►

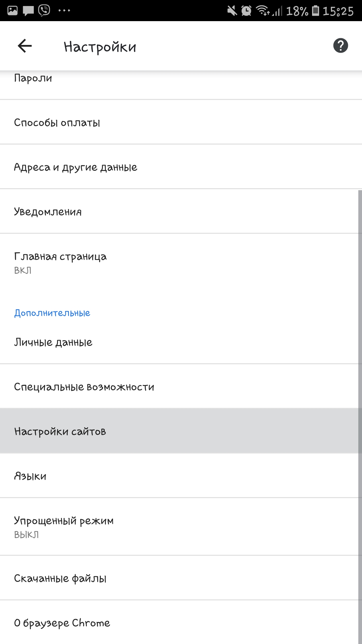Viewport: 362px width, 644px height.
Task: Tap the battery status icon
Action: click(x=315, y=11)
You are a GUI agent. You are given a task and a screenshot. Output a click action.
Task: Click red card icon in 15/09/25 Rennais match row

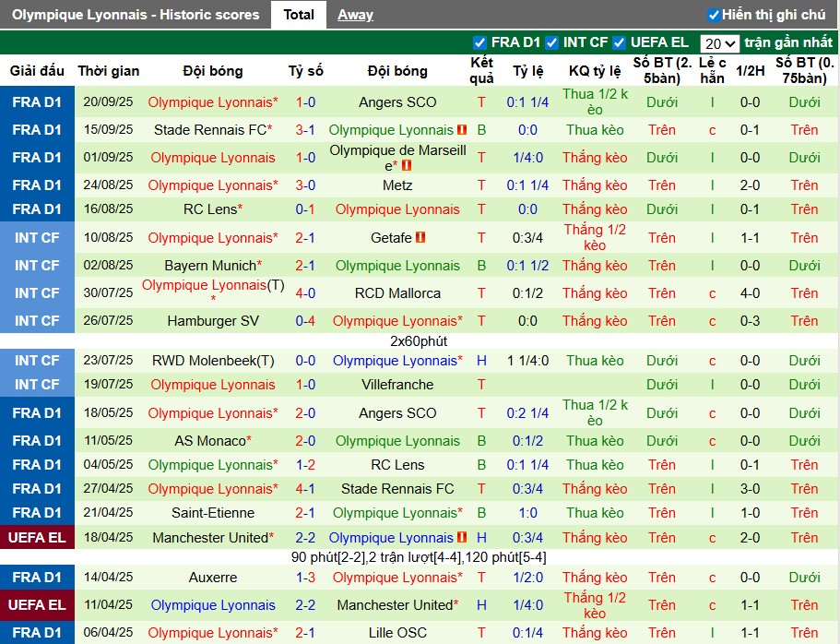(x=462, y=130)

◄

**What you are asked to do**
Skip all pictures. Then give again, exactly, each line from the line holding "Task: Click red" through the last line of the listing above, both ends included.

**Exercise result**
Task: Click red card icon in 15/09/25 Rennais match row

(x=462, y=130)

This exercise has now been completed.